L’équipe de Jean-François Trape (IRD/Dakar) a suivi l’évolution de la
borréliose à tiques dans une région rurale du Sénégal pendant plus de 10
ans. Sous l’effet de la sécheresse, la tique Ornithodoros sonrai s’est
propagée hors du Sahel et s’est installée dans la plupart des villages
du Sénégal, du Mali et de la Mauritanie. Dans le village de Dielmo, 11%
de la population en moyenne est touchée chaque année par la borréliose
due à la bactérie Borrelia crocidurae.
Seul le paludisme ou la grippe sont capables de toucher une partie aussi
importante de la population, notent les chercheurs, qui publient leurs
résultats dans la revue The Lancet. Les symptômes de la borréliose sont
similaires à ceux du paludisme et la présence de la bactérie est
rarement recherchée chez les malades. Cette confusion peut aboutir à
l’échec du traitement, imputé à tort à la résistance du paludisme, alors
que la borréliose se soigne facilement avec des antibiotiques.

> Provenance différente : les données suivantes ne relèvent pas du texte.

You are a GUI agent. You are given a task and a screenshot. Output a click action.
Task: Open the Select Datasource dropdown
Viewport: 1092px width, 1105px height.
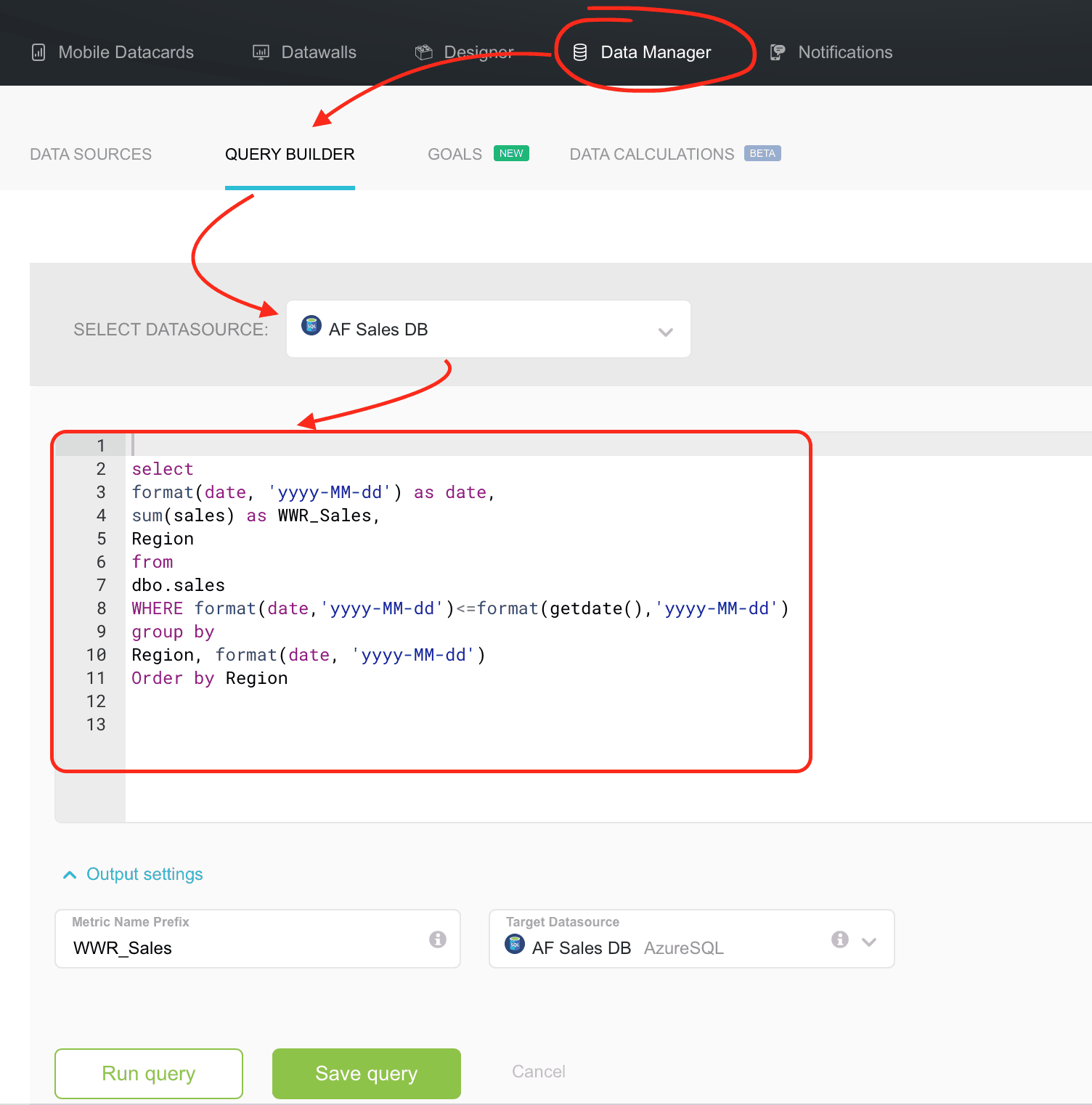pyautogui.click(x=488, y=330)
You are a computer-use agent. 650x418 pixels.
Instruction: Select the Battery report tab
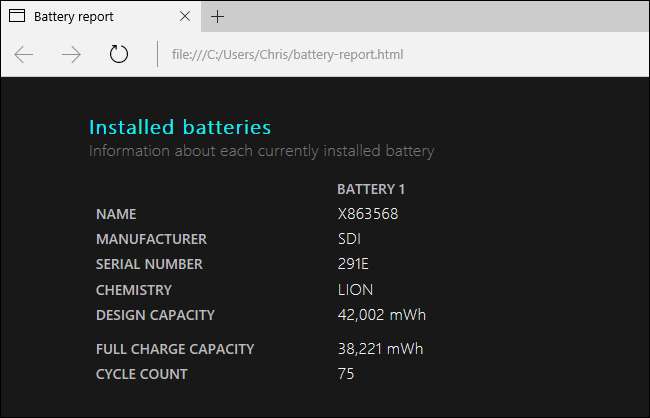click(x=90, y=16)
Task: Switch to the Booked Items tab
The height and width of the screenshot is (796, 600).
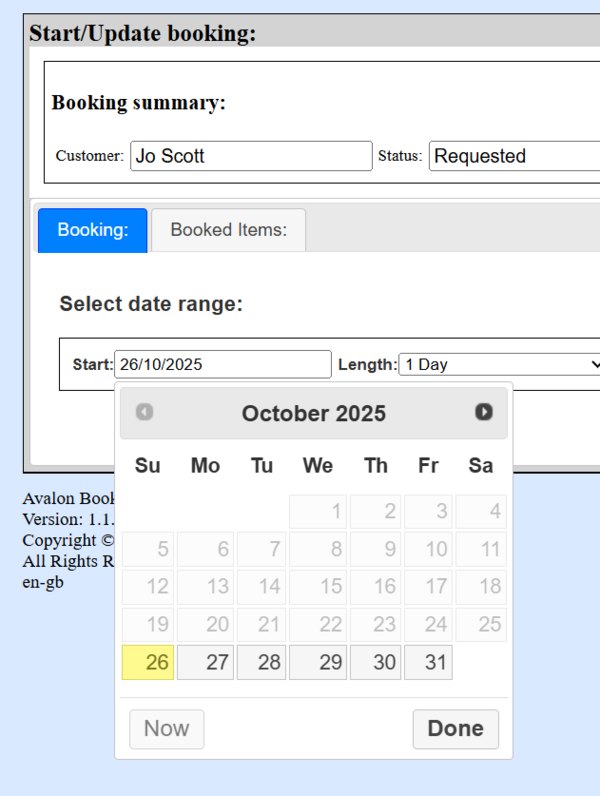Action: (228, 230)
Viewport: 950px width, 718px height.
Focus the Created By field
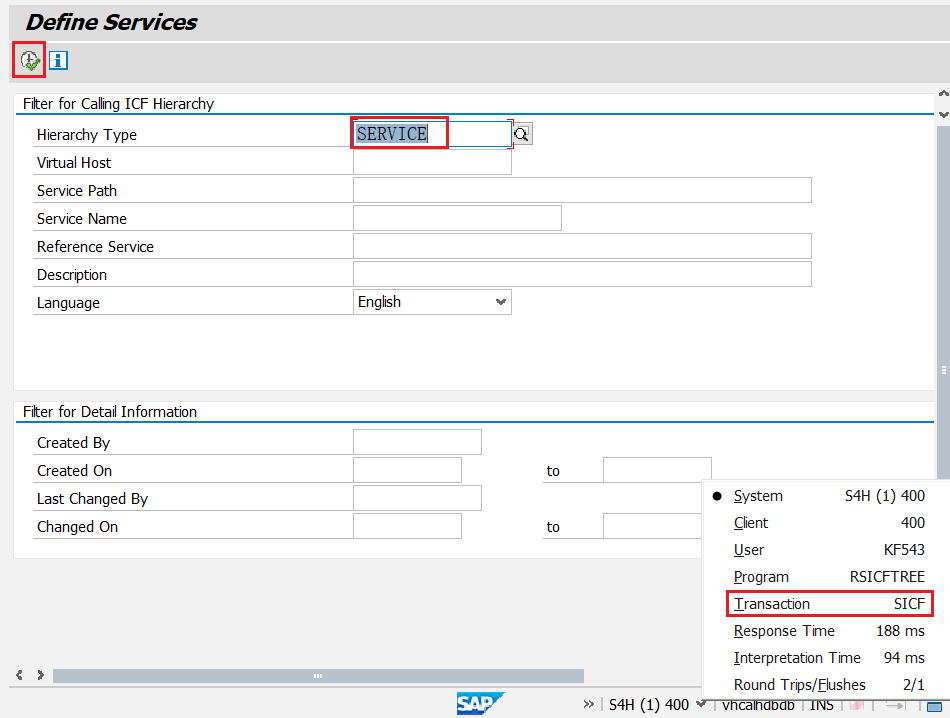click(417, 442)
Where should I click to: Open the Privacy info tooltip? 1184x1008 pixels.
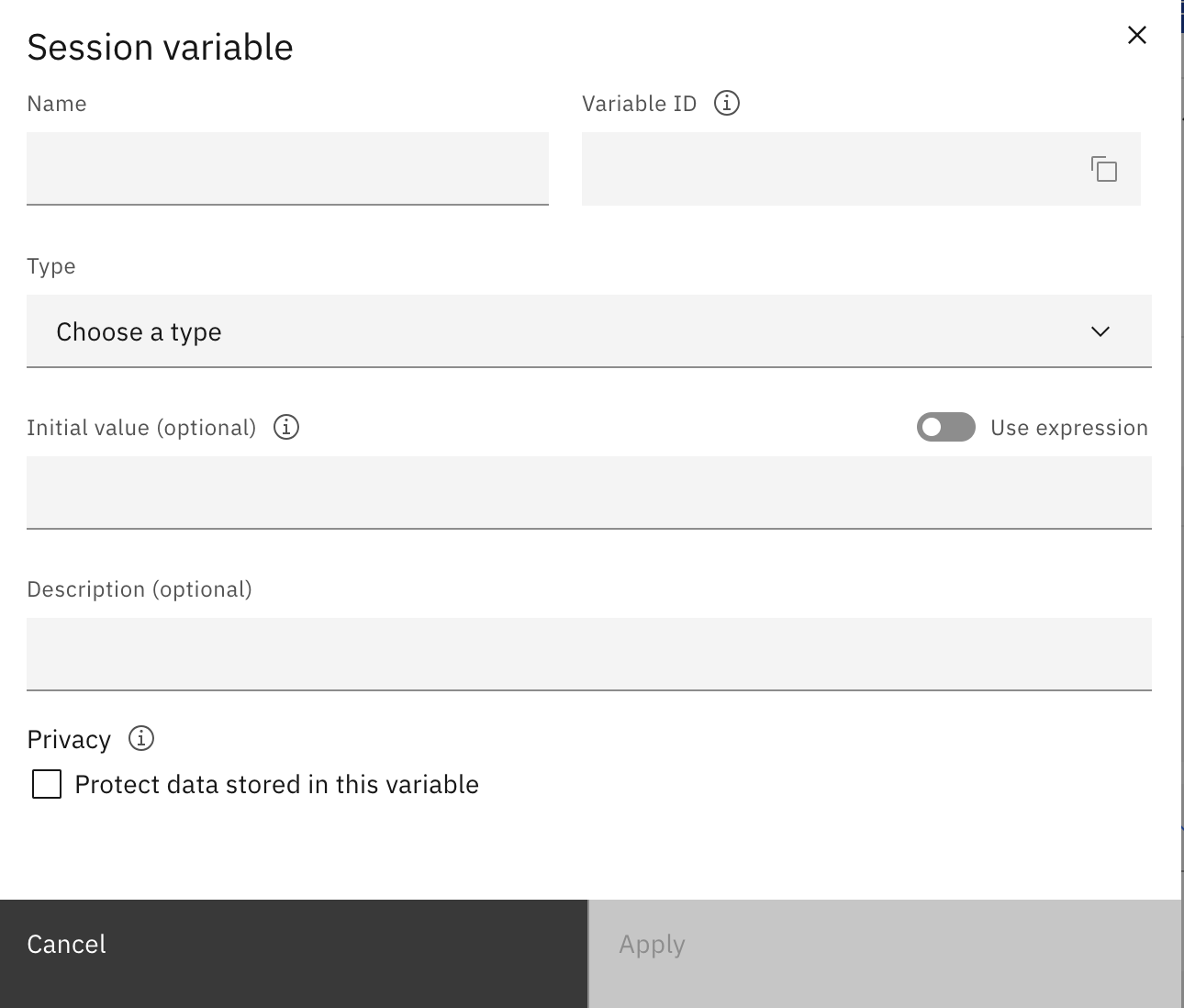[141, 738]
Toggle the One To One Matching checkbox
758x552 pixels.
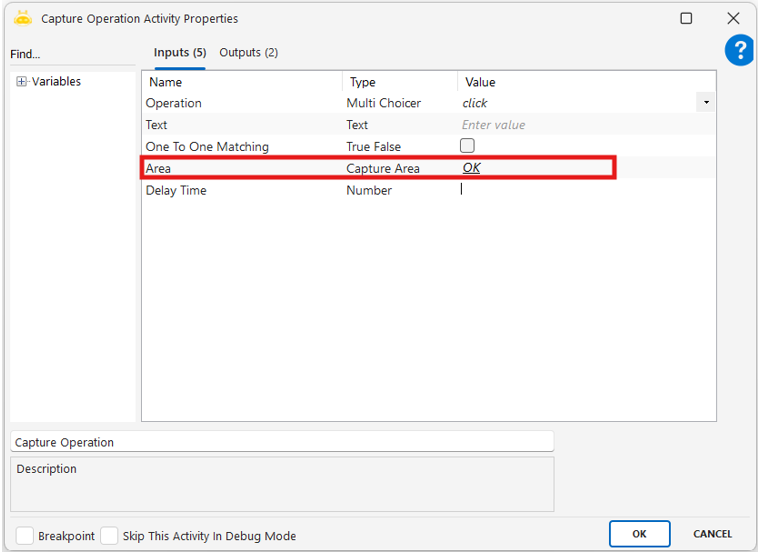tap(467, 146)
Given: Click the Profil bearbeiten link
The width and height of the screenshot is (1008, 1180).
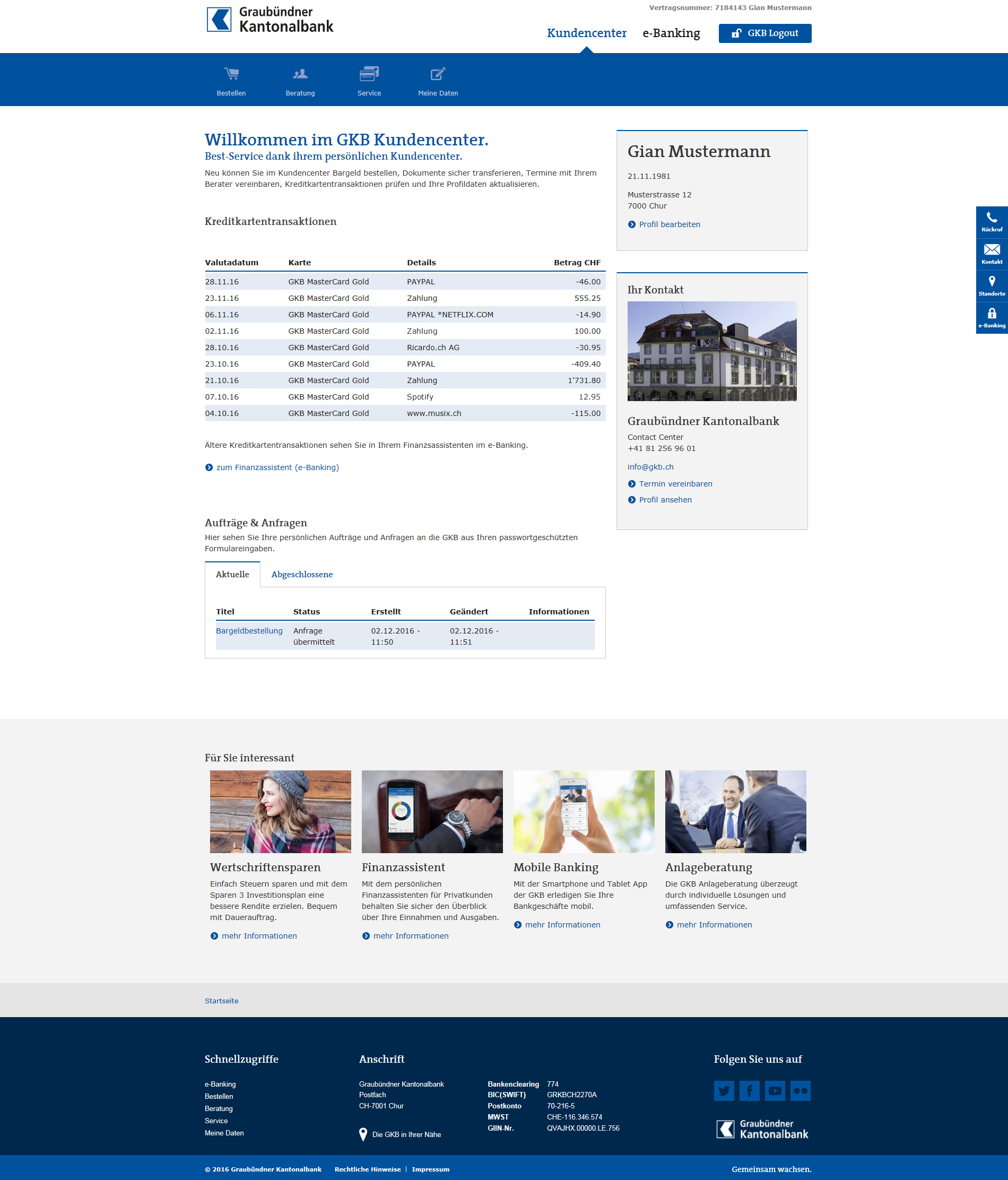Looking at the screenshot, I should [669, 224].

Les tiques sont vecteurs de nombreuses maladies bactériennes
(borrélioses, dont la maladie de Lyme), parasitaires (babésioses) ou
virales (dengue). En Turquie, c’est la fièvre de Crimée-Congo qui fait
parler d’elle : cette fièvre hémorragique due à un Nairovirus transmis
par une tique a déjà fait douze morts cette année. Elle touche
essentiellement les populations du centre de l’Anatolie qui vivent de
l’élevage. Découverte pour la première fois en Crimée en 1944, cette
maladie est apparue il y a seulement trois ans en Turquie.